Um belíssimo e chocante documentário que traz um pouco de poesia à arte do suicídio.

9,0

Eric Steel faz sua estréia na direção de longas-metragens com este documentário de 2005, que chega aos nossos cinemas para se firmar como uma das melhores estréias deste ano. Não só pela qualidade documental da obra, muito mais do que isso. A Ponte é uma incrível análise da linha tênue que separa vida e morte, em um mundo que não consegue abrigar, de maneira eficaz, o diferente. A título de curiosidade, atualmente, há quase duas vezes mais suicídios do que homicídios, todos os anos. E com este filme, o diretor pretender alertar as autoridades para a necessidade de se tomar alguma providência, como a construção de uma barreira anti-suicídio na Golden Gate, local que mais de duas mil pessoas escolheram para morrer.

O documentário mostra o encanto que a Golden Gate Bridge exerce sobre aqueles que pretendem dar fim à própria vida. Não há, no mundo todo, um outro lugar que atraia mais pessoas com o objetivo de tirar a pópria vida. Pensando nisso, Eric Steel e sua equipe de produção passaram o ano de 2004 inteiro filmando a ponte e todos os suicídios e tentativas de suicídios que ocorreram nela. Além de capturar as imagens da ponte, o diretor gravou mais de 100 horas de entrevistas com testemunhas das mortes, familiares e amigos daqueles que foram ao cartão postal de São Francisco para dar adeus a este mundo.

A análise feita por Steel investiga a causa e as conseqüências do ato de suicidar-se.
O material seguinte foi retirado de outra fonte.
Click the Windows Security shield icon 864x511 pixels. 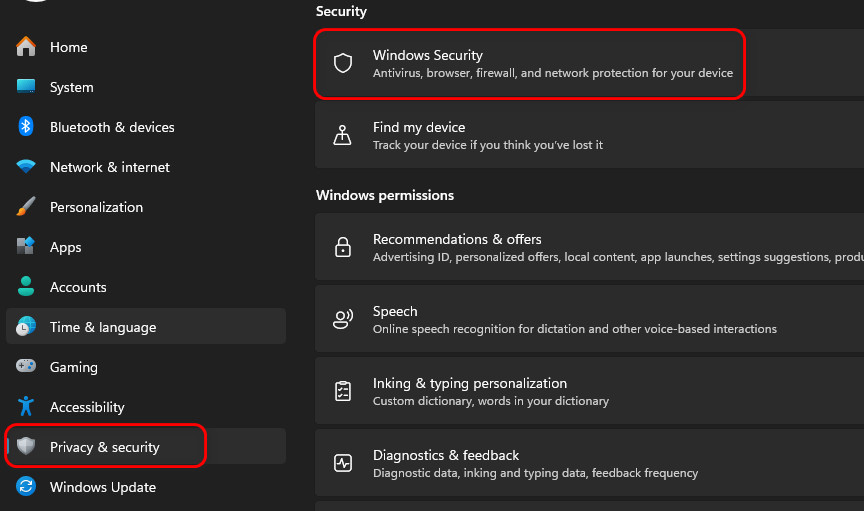[x=343, y=64]
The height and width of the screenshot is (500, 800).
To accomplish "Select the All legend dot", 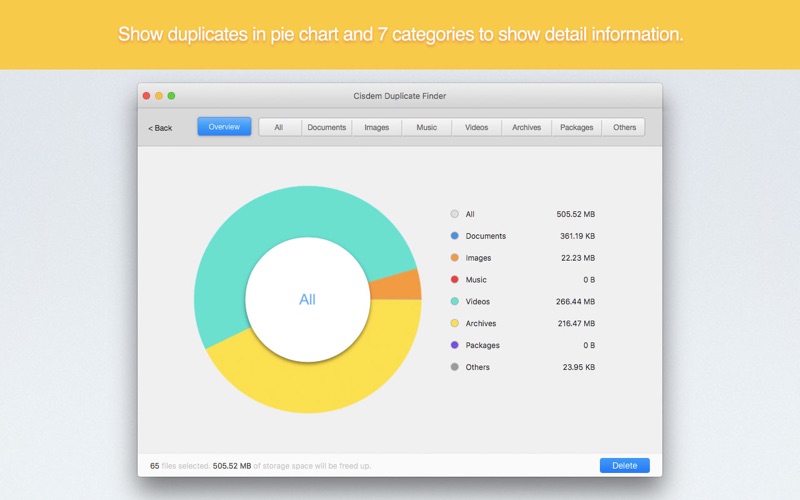I will [x=455, y=214].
Um ato aparentemente repugnante pelo seu egoísmo - pelo sofrimento que causa às pessoas ligadas afetivamente ao suicida -, mas ao mesmo tempo, um ato de coragem, de libertação de um corpo que funciona como uma prisão para uma alma que não se encaixa no mundo que o abriga, uma vida sem a razão de existir e, por isso, muitos preferem a morte. Pode até, pela cultura religiosa ocidental, ser criticado e não aceito o fato de alguns preferirem abrir mão do direito à vida, mas, pensando racionalmente, que mal há nisso? Se existe o direito à vida, para os que sabem aproveitar o mundo em que estão inseridos, por que não o direito à morte àqueles que não sabem como, não querem, ou não conseguem fazer parte de um mundo belo apenas aos olhos dos outros? O filme não procura questionar a legalidade do ato, e sim o que leva as pessoas a interromperem suas vidas.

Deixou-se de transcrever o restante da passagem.